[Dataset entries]
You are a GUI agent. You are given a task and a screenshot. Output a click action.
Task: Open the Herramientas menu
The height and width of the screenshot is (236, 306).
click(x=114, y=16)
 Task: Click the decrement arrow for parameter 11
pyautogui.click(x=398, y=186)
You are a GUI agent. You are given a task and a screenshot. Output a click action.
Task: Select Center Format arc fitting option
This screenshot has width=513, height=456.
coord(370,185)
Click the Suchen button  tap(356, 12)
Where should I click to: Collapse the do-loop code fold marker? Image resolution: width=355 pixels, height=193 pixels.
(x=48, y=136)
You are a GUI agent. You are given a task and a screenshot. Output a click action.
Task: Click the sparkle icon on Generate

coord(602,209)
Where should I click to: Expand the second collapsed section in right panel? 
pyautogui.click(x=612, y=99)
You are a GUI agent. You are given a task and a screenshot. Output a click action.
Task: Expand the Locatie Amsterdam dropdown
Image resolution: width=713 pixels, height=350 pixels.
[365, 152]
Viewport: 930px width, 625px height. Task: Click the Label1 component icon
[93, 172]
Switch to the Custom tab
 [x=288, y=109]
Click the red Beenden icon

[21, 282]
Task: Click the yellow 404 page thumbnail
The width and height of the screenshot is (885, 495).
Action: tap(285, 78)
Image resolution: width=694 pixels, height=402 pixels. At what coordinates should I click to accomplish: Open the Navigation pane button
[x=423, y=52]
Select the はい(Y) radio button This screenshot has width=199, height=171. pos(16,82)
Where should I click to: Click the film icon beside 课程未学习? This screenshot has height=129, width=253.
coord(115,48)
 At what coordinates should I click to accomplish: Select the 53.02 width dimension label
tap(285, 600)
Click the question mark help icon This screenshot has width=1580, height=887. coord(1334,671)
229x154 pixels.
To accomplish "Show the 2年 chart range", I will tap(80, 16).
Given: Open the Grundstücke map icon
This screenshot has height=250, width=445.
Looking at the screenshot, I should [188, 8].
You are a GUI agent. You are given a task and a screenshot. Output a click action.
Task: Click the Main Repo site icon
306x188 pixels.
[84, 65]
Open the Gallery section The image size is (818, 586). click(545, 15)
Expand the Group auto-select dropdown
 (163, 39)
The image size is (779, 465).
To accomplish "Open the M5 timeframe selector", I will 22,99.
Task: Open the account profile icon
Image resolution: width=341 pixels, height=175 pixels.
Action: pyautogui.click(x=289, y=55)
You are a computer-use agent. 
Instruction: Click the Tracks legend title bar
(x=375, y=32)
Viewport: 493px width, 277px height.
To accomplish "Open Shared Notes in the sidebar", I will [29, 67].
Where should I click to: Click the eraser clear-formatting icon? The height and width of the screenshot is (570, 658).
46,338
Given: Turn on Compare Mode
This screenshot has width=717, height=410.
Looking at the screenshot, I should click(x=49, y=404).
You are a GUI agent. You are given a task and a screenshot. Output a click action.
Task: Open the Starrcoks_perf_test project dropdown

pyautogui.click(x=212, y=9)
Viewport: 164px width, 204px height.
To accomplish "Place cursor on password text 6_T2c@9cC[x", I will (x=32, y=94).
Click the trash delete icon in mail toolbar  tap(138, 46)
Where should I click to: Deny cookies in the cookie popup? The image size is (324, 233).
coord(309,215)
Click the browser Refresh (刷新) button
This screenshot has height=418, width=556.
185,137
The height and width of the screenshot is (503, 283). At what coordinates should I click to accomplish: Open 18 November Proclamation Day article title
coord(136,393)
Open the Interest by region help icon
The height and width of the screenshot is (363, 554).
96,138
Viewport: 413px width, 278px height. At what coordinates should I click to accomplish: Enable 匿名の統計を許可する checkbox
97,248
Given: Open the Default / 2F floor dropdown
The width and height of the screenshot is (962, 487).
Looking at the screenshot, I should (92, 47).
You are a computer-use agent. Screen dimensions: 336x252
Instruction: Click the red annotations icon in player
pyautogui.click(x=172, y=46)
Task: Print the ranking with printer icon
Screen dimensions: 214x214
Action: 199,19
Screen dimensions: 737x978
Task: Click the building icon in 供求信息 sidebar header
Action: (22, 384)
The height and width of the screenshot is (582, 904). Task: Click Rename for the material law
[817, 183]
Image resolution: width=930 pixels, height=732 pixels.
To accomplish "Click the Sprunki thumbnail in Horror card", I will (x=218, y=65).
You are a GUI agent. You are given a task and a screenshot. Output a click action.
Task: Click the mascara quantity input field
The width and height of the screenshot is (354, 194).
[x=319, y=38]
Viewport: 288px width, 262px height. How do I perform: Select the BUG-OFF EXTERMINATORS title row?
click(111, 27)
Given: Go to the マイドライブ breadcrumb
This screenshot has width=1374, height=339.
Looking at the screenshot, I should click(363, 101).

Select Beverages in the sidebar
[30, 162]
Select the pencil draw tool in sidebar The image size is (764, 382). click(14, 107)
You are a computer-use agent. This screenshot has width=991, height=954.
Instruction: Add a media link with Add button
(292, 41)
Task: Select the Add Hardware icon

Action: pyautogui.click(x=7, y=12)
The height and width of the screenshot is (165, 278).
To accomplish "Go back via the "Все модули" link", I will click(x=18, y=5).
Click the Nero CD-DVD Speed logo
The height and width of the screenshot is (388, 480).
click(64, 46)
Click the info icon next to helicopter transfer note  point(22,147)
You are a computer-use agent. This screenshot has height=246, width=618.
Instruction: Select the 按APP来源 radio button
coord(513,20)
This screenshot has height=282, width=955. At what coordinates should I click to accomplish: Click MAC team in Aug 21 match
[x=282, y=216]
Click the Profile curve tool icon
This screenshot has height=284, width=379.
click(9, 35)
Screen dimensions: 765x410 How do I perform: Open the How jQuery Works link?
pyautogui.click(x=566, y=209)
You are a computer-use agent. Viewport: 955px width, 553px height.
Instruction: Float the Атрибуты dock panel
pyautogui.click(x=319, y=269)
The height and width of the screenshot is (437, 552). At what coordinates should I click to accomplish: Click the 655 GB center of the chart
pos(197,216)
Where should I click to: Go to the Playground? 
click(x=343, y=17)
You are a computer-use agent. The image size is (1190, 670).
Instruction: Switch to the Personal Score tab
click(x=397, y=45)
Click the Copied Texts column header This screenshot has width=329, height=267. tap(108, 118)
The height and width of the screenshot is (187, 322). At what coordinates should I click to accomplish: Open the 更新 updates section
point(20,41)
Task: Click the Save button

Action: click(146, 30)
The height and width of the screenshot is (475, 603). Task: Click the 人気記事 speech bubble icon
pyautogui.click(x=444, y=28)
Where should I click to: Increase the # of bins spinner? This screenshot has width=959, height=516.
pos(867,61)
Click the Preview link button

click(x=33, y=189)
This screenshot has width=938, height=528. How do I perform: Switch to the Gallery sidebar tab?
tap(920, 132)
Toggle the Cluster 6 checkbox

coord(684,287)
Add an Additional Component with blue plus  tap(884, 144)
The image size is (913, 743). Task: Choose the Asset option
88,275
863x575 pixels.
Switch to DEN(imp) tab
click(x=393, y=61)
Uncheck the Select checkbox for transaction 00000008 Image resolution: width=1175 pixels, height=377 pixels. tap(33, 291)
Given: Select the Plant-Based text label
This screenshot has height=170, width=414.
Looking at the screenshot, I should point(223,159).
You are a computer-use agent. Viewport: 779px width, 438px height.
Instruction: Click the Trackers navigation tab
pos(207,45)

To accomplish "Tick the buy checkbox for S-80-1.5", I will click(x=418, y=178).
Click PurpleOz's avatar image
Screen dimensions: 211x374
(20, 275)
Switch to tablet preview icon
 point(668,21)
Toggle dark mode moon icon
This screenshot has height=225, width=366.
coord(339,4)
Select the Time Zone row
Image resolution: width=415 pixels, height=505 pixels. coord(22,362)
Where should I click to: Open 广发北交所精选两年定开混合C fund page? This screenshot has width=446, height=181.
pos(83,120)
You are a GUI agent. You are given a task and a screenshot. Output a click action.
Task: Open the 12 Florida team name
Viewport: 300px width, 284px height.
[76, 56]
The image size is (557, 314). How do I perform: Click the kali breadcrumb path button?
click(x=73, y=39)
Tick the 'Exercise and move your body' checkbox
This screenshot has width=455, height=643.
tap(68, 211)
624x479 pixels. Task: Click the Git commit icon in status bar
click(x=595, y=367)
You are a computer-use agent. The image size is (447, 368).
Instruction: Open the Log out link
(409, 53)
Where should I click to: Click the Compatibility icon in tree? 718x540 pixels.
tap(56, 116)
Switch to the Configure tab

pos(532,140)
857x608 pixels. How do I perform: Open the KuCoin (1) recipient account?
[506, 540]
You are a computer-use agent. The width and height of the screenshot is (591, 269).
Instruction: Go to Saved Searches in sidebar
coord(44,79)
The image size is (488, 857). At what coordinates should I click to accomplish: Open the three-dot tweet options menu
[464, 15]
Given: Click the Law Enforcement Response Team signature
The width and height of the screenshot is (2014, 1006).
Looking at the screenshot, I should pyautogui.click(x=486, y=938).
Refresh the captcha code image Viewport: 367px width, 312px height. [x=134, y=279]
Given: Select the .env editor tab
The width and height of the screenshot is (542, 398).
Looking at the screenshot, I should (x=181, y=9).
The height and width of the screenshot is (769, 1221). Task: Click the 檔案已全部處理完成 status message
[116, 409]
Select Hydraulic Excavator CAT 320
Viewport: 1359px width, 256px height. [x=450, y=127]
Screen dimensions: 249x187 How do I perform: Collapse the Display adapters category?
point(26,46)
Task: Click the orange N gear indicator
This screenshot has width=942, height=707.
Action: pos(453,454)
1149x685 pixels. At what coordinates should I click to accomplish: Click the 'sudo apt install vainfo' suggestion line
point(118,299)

• **Task to carry out**
Repeat the records above line by line, from the first line through the line that contains "Click the Suchen".

• **Task answer**
You are a GUI agent. You are given a task and a screenshot. Output a click action.
Task: Open the Herramientas menu
The height and width of the screenshot is (236, 306).
click(x=114, y=16)
 Task: Click the decrement arrow for parameter 11
pyautogui.click(x=398, y=186)
You are a GUI agent. You are given a task and a screenshot. Output a click action.
Task: Select Center Format arc fitting option
This screenshot has width=513, height=456.
coord(370,185)
Click the Suchen button  tap(356, 12)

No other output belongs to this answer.